The ESG Data Challenge — Develop Your Strategy

Part two of our series on sustainable finance explores the many challenges businesses face when collecting ESG data and possible solutions.

Steffen Lorenz Steffen Lorenz

In part one of this miniseries on sustainable finance, the focus was on processes. Equally important is ESG data. The World Economic Forum reports that data is the number one ESG challenge for organizations.

ESG data challenges arise from multiple different areas:

  1. Data not available: most companies only just started gathering ESG data, and that’s mainly bigger corporations. The focus is on easy-to-capture information like CO2 emissions for business trips. When it comes to more extraordinary data (e.g., biodiversity aspects or the impact of products on endangered species) or data from small and medium enterprises (e.g., a bakery with 5 employees), the collection process becomes more complicated. According to one Software AG customer, only 30% of the ESG data required for risk management and reporting is available today.
  2. Multitude of data sources: there is a multitude of ESG data providers already available today, ranging from traditional providers like Bloomberg and MSCI, to more specialized ones like ISS ESG and Sustainalytics, to providers with a rather specialized focus like Miotech that only covers companies in China. In the future, banks and insurers will have to connect to other data sources as well to directly access relevant data (e.g., weather data and sea levels) via the Internet of Things (IoT).
  3. Change is the only constant: banks and insurers will need to connect to new ESG data providers, import new data feeds, access data from customers and partners directly, and access unstructured data from platforms that don’t exist today. Nobody can predict for sure what the ESG data universe will look like 18 months from now let alone years in the future.

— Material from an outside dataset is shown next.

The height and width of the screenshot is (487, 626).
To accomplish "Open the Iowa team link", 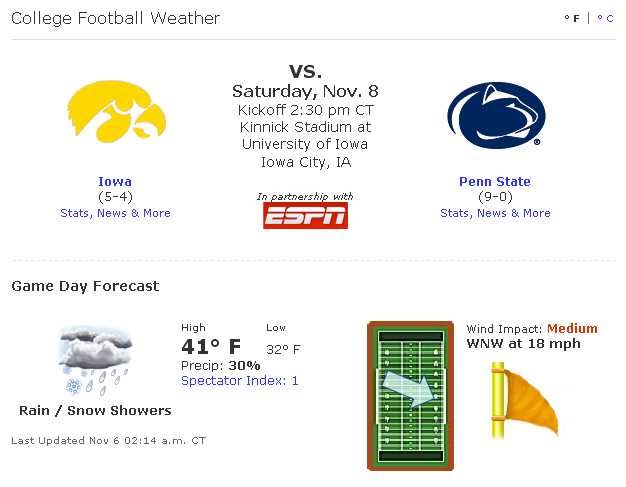I will pyautogui.click(x=115, y=182).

What makes these challenges even greater is the lack of resources available in the IT department due to the skills gaps that Gartner predicts is already here. But ESG data is urgently required to manage risk, enable new sustainable products, and support financial and non-financial reporting. That’s why now is a great time to rethink and modernize integration as you transition towards sustainable finance and fulfill your need to ESG data.

So how do you make sure that ESG data is not a barrier for innovation, time-to-market, and compliance? How can you avoid previous-generation IT systems and siloed data sources from holding you back in your transformation towards sustainable finance? What if you could guarantee consistent ESG data flow across the organization to accelerate sustainable, customer-centric innovation?

webMethods – Software AG’s ESG data solution

To do this, you could implement an ESG Integration Hub. It collects ESG data from different sources such as ESG data providers, customers, employees, partners, and new data sources like sensors, and distributes the data to the different systems within the corporate IT. For a bank, this could be the loans management or a risk management system. For an insurer, this could be the investment portfolio management or a claims management system. The ESG Integration Hub provides core data processing capabilities like data transformation, data quality management, and error handling. Thus, the ESG Integration Hub ensures consistency, timeliness, as well as correctness/completeness of the ESG data. Having a single platform to process ESG data can help remove the “ESG Spaghetti” that is caused by the multitude of sources, formats, and technologies.

That means you would be able to develop a robust ESG data strategy that supports your sustainable finance initiatives. You would be able to streamline and accelerate developments, whether it’s for innovative products or for risk and compliance purposes. And you would be able to import ESG data from every channel, make changes quickly, and ensure high data quality. Finally, you would be able to access data from legacy applications to use it in modern, sustainable processes.

An ESG Integration Hub can be implemented using the capabilities of the webMethods platform. webMethods is a unified platform for creating integrations and APIs that also enables connectivity to IoT sensors, business partners, and legacy (mainframe) applications. webMethods has evolved over 20+ years and has been used by major financial services companies all over the world in mission-critical scenarios.